═════ MATERIALS PROVIDED

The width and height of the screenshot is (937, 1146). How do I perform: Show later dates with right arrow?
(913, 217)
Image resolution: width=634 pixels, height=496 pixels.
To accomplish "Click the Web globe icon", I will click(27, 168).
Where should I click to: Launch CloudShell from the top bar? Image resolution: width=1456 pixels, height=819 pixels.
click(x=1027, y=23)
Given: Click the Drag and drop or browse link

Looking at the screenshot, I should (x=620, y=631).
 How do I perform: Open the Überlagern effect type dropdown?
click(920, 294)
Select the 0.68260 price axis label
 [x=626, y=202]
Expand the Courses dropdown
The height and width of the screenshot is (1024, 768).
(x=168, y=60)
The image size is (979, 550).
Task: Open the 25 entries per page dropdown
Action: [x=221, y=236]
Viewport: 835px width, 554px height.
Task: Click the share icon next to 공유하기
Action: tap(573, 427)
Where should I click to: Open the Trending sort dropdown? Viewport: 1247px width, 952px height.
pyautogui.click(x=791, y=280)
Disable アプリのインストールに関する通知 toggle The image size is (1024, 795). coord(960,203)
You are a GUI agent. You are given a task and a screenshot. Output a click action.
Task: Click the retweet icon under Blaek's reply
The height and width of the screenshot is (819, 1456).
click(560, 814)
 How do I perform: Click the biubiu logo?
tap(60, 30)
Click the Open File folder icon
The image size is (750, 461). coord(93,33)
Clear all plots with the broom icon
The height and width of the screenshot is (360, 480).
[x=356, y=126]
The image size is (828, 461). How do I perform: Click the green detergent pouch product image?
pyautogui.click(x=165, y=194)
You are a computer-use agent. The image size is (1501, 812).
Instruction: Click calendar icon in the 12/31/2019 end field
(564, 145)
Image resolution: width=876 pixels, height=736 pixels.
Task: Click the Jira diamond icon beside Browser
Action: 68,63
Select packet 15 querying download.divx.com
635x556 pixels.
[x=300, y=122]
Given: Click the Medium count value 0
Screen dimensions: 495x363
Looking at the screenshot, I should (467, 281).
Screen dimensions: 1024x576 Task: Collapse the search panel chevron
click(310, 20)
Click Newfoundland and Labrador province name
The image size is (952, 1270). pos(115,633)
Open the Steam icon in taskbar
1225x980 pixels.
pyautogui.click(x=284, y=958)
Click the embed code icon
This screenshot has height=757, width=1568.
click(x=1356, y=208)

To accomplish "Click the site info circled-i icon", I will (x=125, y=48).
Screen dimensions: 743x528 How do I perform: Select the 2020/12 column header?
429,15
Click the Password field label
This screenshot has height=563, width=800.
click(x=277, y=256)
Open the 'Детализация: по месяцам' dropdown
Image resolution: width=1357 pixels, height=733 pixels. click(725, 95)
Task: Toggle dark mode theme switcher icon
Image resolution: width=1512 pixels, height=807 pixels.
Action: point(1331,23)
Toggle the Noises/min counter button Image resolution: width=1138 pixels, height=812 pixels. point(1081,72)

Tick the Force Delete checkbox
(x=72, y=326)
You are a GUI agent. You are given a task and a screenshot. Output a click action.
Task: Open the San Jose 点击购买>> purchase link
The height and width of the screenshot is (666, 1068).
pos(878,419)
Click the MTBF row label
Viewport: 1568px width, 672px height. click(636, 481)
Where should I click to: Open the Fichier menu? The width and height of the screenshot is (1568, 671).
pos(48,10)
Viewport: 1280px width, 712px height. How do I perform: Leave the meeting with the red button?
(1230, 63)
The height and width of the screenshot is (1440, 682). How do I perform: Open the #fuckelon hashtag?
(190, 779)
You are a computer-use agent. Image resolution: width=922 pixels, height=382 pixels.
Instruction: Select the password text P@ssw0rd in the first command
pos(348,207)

══════════

▸ **REQUIREMENT**
Produce an identical printout of the material above.

▸ **WRITTEN SOLUTION**
The width and height of the screenshot is (937, 1146). How do I perform: Show later dates with right arrow?
(913, 217)
Image resolution: width=634 pixels, height=496 pixels.
To accomplish "Click the Web globe icon", I will click(27, 168).
Where should I click to: Launch CloudShell from the top bar? Image resolution: width=1456 pixels, height=819 pixels.
click(x=1027, y=23)
Given: Click the Drag and drop or browse link

Looking at the screenshot, I should (x=620, y=631).
 How do I perform: Open the Überlagern effect type dropdown?
click(920, 294)
Select the 0.68260 price axis label
 [x=626, y=202]
Expand the Courses dropdown
The height and width of the screenshot is (1024, 768).
(x=168, y=60)
The image size is (979, 550).
Task: Open the 25 entries per page dropdown
Action: [x=221, y=236]
Viewport: 835px width, 554px height.
Task: Click the share icon next to 공유하기
Action: tap(573, 427)
Where should I click to: Open the Trending sort dropdown? Viewport: 1247px width, 952px height.
pyautogui.click(x=791, y=280)
Disable アプリのインストールに関する通知 toggle The image size is (1024, 795). coord(960,203)
You are a GUI agent. You are given a task and a screenshot. Output a click action.
Task: Click the retweet icon under Blaek's reply
The height and width of the screenshot is (819, 1456).
click(560, 814)
 How do I perform: Click the biubiu logo?
tap(60, 30)
Click the Open File folder icon
The image size is (750, 461). coord(93,33)
Clear all plots with the broom icon
The height and width of the screenshot is (360, 480).
[x=356, y=126]
The image size is (828, 461). How do I perform: Click the green detergent pouch product image?
pyautogui.click(x=165, y=194)
You are a computer-use agent. The image size is (1501, 812).
Instruction: Click calendar icon in the 12/31/2019 end field
(564, 145)
Image resolution: width=876 pixels, height=736 pixels.
Task: Click the Jira diamond icon beside Browser
Action: 68,63
Select packet 15 querying download.divx.com
635x556 pixels.
[x=300, y=122]
Given: Click the Medium count value 0
Screen dimensions: 495x363
Looking at the screenshot, I should (467, 281).
Screen dimensions: 1024x576 Task: Collapse the search panel chevron
click(310, 20)
Click Newfoundland and Labrador province name
The image size is (952, 1270). pos(115,633)
Open the Steam icon in taskbar
1225x980 pixels.
pyautogui.click(x=284, y=958)
Click the embed code icon
This screenshot has height=757, width=1568.
click(x=1356, y=208)

To accomplish "Click the site info circled-i icon", I will (x=125, y=48).
Screen dimensions: 743x528 How do I perform: Select the 2020/12 column header?
429,15
Click the Password field label
This screenshot has height=563, width=800.
click(x=277, y=256)
Open the 'Детализация: по месяцам' dropdown
Image resolution: width=1357 pixels, height=733 pixels. click(725, 95)
Task: Toggle dark mode theme switcher icon
Image resolution: width=1512 pixels, height=807 pixels.
Action: point(1331,23)
Toggle the Noises/min counter button Image resolution: width=1138 pixels, height=812 pixels. point(1081,72)

Tick the Force Delete checkbox
(x=72, y=326)
You are a GUI agent. You are given a task and a screenshot. Output a click action.
Task: Open the San Jose 点击购买>> purchase link
The height and width of the screenshot is (666, 1068).
pos(878,419)
Click the MTBF row label
Viewport: 1568px width, 672px height. click(636, 481)
Where should I click to: Open the Fichier menu? The width and height of the screenshot is (1568, 671).
pos(48,10)
Viewport: 1280px width, 712px height. How do I perform: Leave the meeting with the red button?
(1230, 63)
The height and width of the screenshot is (1440, 682). How do I perform: Open the #fuckelon hashtag?
(190, 779)
You are a computer-use agent. Image resolution: width=922 pixels, height=382 pixels.
Instruction: Select the password text P@ssw0rd in the first command
pos(348,207)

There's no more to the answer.